Short problem 1: According to the GSM8K GRPO guide, what method does the Dispatch Phase use to balance sequence lengths across workers?

Running GRPO on GSM8K Dataset

Running GRPO on GSM8K Dataset#

This guide walks you through how AReaL runs the GRPO algorithm on the GSM8K dataset. We’ll use the example training script examples/math/gsm8k_rl.py and configuration file examples/math/gsm8k_grpo.yaml to explain the key concepts step by step.

Overview: How AReaL Works#

Single-Controller Architecture#

AReaL uses a single-controller architecture where the training script orchestrates remote workers via RPC:

Controller Process (Your Script)
    │
    ├─> RolloutController
    │   ├─> Manages rollout workers (SGLang/vLLM)
    │   ├─> Submits prompts to inference workers
    │   ├─> Collects trajectories
    │   └─> Returns: RTensor (distributed batch)
    │
    └─> TrainController
        ├─> Manages training workers (FSDP/Megatron)
        ├─> Dispatches RTensor via data_parallel_dispatch()
        ├─> Workers compute forward/backward
        ├─> Merges results via data_parallel_merge()
        └─> Returns: loss, metrics

Training Step Flow:

Rollout Phase: Controller loads data and passes it to RolloutController, which schedules and routes rollout requests to rollout workers (GPUs).
- Each rollout worker serves a complete model (may occupy multiple GPUs)
- Returns: RTensor with shards stored on rollout workers (controller holds only metadata)
Dispatch Phase: TrainController distributes work via data_parallel_dispatch()
- Uses FFD (First Fit Decreasing) to balance sequence lengths across workers
- Workers fetch their assigned shards directly from rollout workers
Training Phase: Each training worker processes its shard independently
- Supports 5D parallelism (data, tensor, pipeline, context, expert)
Weight Sync: Transfer updated weights to inference workers
- Via NCCL (fast, GPU-to-GPU) or disk (fallback)

Data Flow with RTensor#

Rollout Workers (GPUs 0-3)         Controller              Training Workers (GPUs 4-7)
─────────────────────────         ──────────             ───────────────────────────
Worker 0: Generates 16 samples
          ├─> Shard 0 stored ──────┐
Worker 1: Generates 16 samples      │
          ├─> Shard 1 stored ────┐  │
Worker 2: Generates 16 samples    │  │
          ├─> Shard 2 stored ──┐ │  │
Worker 3: Generates 16 samples  │ │  │
          └─> Shard 3 stored ─┐│ │  │
                              ││ │  │
                              ││ │  │         RTensor metadata
                              ││ │  └──> Controller ──> data_parallel_dispatch()

Records supplied:
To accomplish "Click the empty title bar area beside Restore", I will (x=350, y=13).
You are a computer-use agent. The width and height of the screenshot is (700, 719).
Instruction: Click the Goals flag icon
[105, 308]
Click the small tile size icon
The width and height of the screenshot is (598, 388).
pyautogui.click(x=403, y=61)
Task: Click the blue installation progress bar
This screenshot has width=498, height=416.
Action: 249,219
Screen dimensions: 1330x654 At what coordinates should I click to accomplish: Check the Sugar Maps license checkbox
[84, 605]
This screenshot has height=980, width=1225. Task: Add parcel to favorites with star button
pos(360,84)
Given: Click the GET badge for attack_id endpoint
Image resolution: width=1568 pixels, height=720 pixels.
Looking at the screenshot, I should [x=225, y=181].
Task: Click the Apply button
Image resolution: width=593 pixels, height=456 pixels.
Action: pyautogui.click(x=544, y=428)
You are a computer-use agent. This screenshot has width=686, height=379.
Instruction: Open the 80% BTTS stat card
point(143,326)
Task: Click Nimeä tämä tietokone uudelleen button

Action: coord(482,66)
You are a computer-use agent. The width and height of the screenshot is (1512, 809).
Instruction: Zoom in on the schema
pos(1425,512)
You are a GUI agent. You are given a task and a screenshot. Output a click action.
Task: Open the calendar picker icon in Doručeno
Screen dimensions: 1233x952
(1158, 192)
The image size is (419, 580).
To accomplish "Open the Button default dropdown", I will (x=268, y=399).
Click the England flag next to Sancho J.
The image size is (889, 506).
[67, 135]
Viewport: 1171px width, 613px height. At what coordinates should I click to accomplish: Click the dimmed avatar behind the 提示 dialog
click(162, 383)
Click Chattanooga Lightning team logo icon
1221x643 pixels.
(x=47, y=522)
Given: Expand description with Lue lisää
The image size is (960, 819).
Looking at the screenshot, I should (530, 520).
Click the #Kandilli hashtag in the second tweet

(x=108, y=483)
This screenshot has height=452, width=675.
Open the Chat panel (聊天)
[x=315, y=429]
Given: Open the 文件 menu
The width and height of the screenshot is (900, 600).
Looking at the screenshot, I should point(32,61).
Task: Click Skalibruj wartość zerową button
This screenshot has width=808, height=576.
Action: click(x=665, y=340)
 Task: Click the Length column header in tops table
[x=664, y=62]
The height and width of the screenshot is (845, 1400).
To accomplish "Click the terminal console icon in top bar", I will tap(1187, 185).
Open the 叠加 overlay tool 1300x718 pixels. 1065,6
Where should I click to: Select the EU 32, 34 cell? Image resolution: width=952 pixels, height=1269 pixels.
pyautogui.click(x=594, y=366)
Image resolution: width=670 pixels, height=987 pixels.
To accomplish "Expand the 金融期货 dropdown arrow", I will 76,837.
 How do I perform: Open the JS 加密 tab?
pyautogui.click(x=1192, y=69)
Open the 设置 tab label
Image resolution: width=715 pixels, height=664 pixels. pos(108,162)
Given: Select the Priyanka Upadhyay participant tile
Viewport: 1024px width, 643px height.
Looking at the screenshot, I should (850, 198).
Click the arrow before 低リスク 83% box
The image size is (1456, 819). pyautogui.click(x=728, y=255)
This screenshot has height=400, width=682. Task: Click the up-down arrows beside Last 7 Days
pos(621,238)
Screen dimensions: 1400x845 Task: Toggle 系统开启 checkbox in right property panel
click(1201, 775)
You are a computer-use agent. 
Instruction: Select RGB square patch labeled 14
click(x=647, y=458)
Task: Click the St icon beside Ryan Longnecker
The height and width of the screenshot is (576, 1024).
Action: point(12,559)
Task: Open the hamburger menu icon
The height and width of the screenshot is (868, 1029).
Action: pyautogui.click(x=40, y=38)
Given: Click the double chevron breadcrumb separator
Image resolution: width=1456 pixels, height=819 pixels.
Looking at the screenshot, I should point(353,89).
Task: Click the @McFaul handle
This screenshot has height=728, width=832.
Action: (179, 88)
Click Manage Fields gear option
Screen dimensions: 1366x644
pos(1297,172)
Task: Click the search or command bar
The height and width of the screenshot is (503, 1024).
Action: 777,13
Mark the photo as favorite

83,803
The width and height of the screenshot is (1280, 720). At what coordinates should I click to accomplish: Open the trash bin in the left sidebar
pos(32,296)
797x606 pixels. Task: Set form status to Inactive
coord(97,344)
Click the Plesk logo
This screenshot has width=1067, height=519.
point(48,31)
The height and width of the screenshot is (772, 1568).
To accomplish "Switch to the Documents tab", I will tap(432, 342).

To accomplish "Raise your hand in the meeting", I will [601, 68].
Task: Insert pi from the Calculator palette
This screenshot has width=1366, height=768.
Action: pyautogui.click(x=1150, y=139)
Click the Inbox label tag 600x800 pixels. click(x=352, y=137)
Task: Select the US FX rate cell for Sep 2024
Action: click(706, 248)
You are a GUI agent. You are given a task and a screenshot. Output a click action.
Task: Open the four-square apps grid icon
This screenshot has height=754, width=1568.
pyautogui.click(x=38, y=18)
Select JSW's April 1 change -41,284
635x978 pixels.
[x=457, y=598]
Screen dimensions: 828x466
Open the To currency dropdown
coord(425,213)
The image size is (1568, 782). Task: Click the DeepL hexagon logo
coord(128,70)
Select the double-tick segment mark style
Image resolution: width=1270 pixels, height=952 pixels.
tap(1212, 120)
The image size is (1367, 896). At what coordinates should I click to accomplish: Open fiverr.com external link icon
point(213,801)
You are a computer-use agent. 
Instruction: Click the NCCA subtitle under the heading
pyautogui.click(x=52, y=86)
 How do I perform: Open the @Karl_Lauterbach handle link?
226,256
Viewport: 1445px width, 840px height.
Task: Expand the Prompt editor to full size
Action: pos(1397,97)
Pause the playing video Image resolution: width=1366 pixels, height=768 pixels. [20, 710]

Short problem 2: Rewrite the listing lines starting at the one containing "Task: Open the hamburger menu icon" and ending at the one containing "Looking at the screenshot, I should point(353,89).", with "hamburger" replaced by "navigation" and all else unchanged.

Task solution 1: FFD (First Fit Decreasing)

Task solution 2:
Task: Open the navigation menu icon
The height and width of the screenshot is (868, 1029).
Action: pyautogui.click(x=40, y=38)
Given: Click the double chevron breadcrumb separator
Image resolution: width=1456 pixels, height=819 pixels.
Looking at the screenshot, I should point(353,89).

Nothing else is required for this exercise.